Constable executed this superbly preserved double-sided sheet while on his only sketching tour of the Lake District in September and October of 1806. This tour is often described as a pivotal moment in the young artist's career. Still only thirty years of age, he spent just under two months exploring the rugged mountains, remote lakes and isolated valleys of Cumberland and Westmoreland. This dramatic landscape, so different from his native Suffolk, not only inspired within him great artistic creativity, but also enabled him to scale new heights with his use of the medium of watercolour.

The recto of this sheet shows the valley of Borrowdale, looking south, towards the Glaramara mountain range. Constable spent a full three weeks in and around this area and he experienced it in every kind of weather. To the right, Constable depicts majestic slopes and peaks bathed in a soft and warm evening sunlight, while to the left, the moon rises gently above Eagle Crag. In 1806, a full moon was recorded on the 27th September and scholars, having noted that Constable's moon is well over three-quarters full, have suggested that this side of the sheet was drawn on or around the 23rd September (S. Hebron, C. Shields, T. Wilcox, The Solitude of Mountains, Constable and the Lake District, Grasmere 2006, p. 112). Although this can never be fully verified, what is entirely certain is that that particular evening was a clear and dry one, offering the young artist a rare opportunity to record the effects of both sun and moon light. 

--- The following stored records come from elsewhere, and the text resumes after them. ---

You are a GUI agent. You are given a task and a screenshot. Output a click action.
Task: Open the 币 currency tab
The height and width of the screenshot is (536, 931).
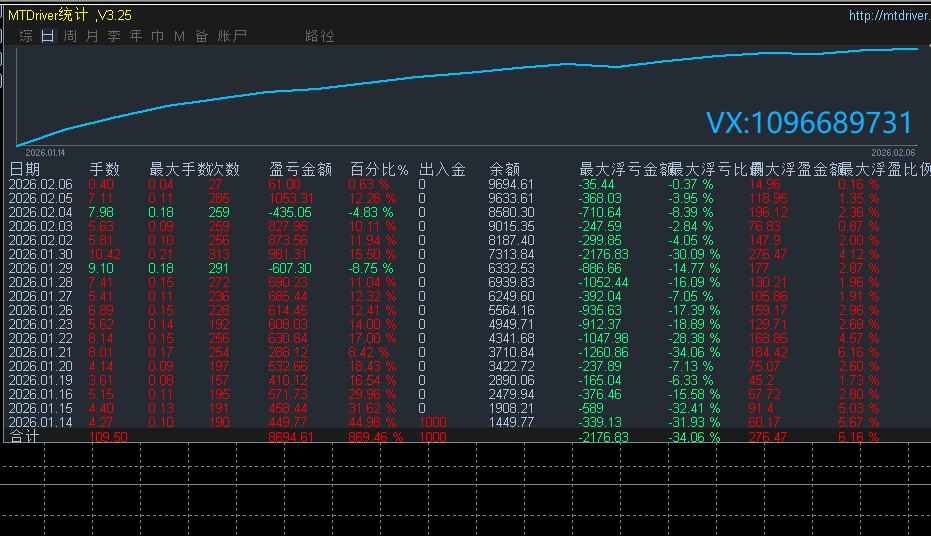(x=157, y=36)
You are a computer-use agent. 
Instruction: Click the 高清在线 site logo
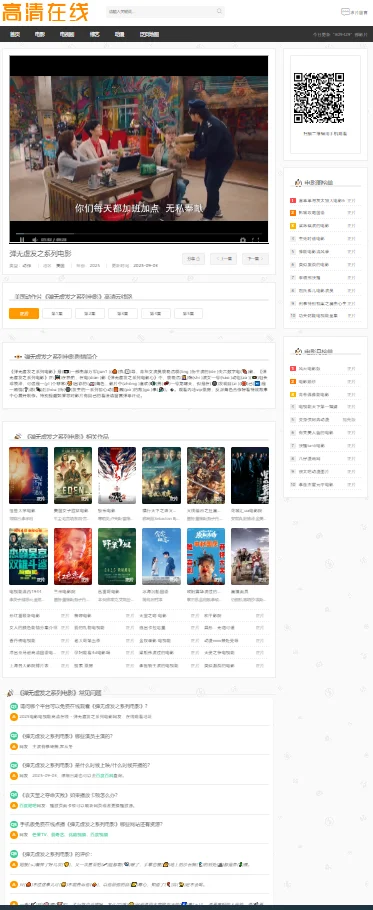tap(45, 12)
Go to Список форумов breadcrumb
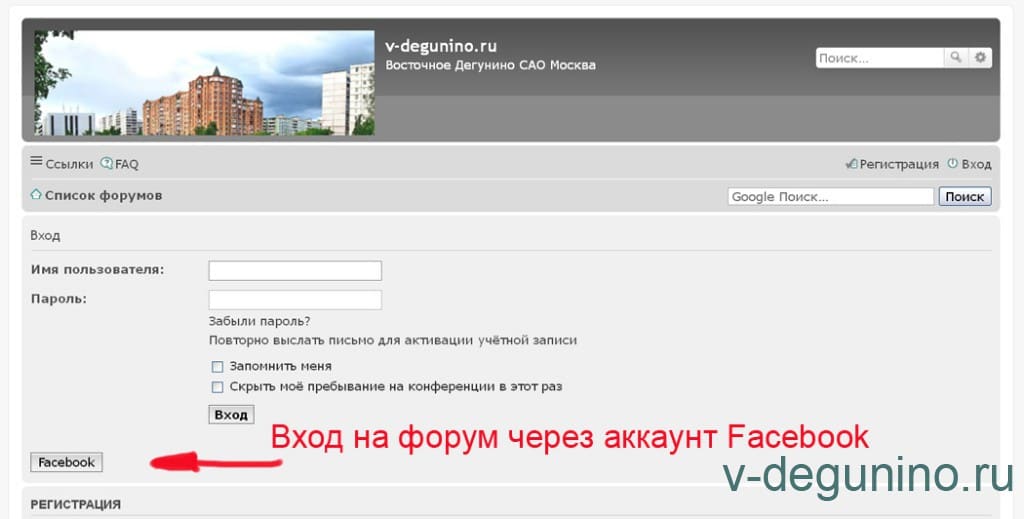This screenshot has height=519, width=1024. 103,195
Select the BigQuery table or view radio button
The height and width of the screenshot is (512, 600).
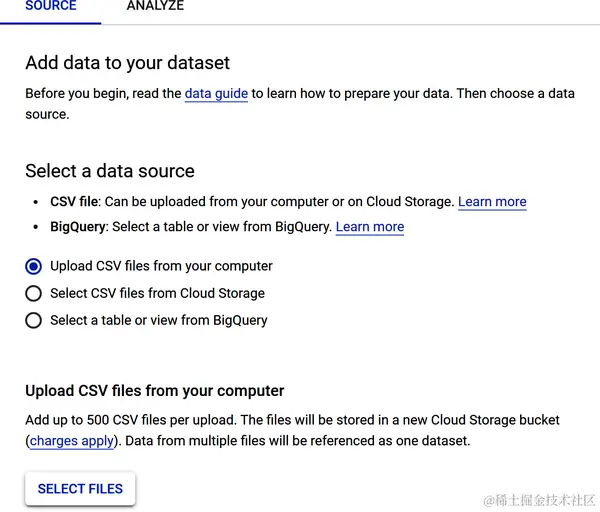(x=34, y=320)
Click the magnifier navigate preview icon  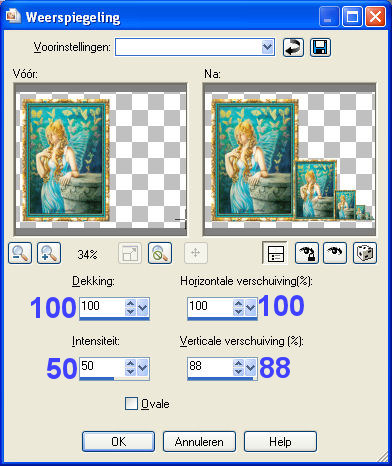click(x=160, y=253)
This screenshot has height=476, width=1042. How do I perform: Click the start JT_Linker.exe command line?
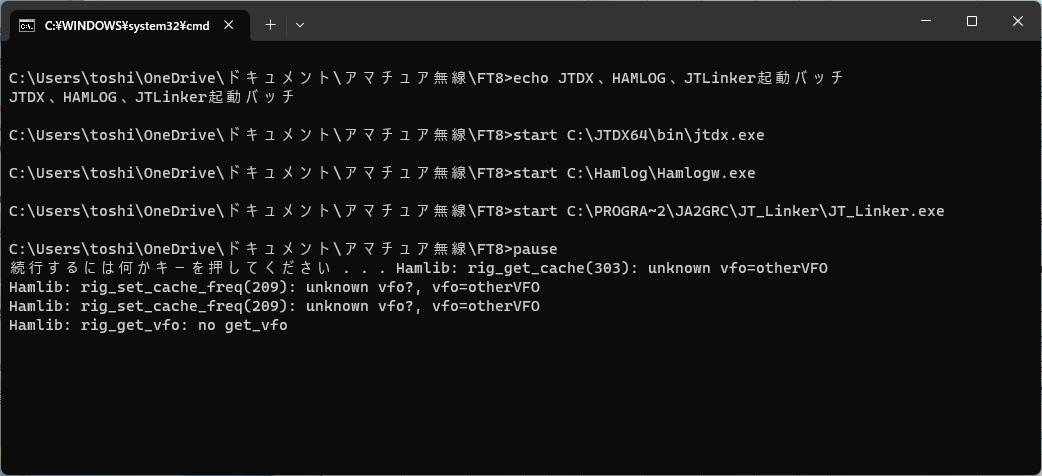click(x=476, y=211)
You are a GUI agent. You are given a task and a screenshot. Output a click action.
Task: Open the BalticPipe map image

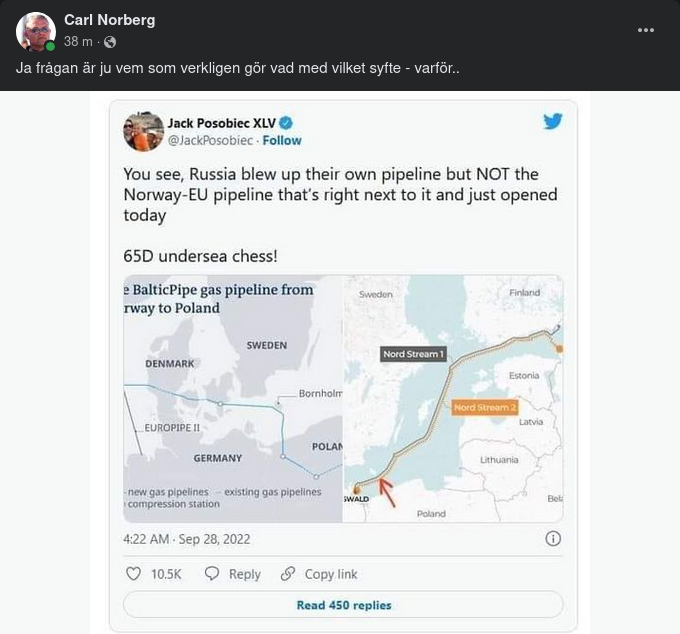(x=232, y=399)
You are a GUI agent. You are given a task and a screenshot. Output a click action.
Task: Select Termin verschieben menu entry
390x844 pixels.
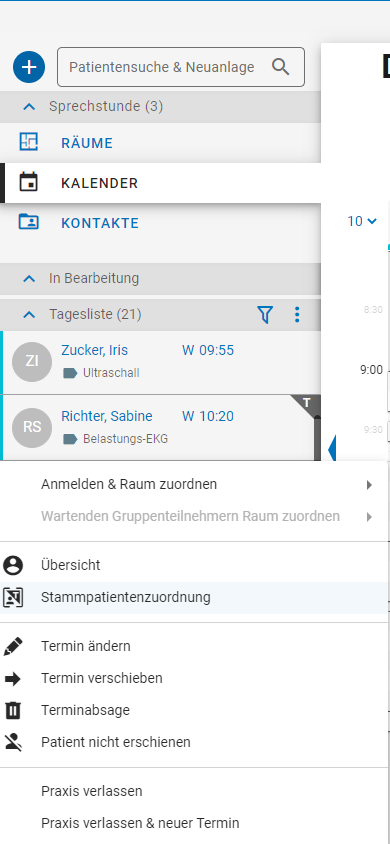point(194,678)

Constable is very likely to have created the drawing on the reverse of this sheet at around the same date, as it depicts part of the hamlet of Watendlath, which lies only a short distance to the east of Borrowdale. It was a well known beauty spot and Constable may also have been encouraged to visit the valley by his patron Sir George Beaumont. Sir George was a talented amateur artist in his own right and a pencil sketch by him, showing the same bridge as in the present work, survives in the Wordsworth Trust Museum (Hebron, Shields & Wilcox, op. cit., p. 142). 

Although Constable was prolifically active during his Lake District tour, creating nearly one hundred drawings and watercolours, many of the surviving watercolours have sadly suffered from the effects of light. The present work is particularly important as it is one of only four known examples which has remained unfaded.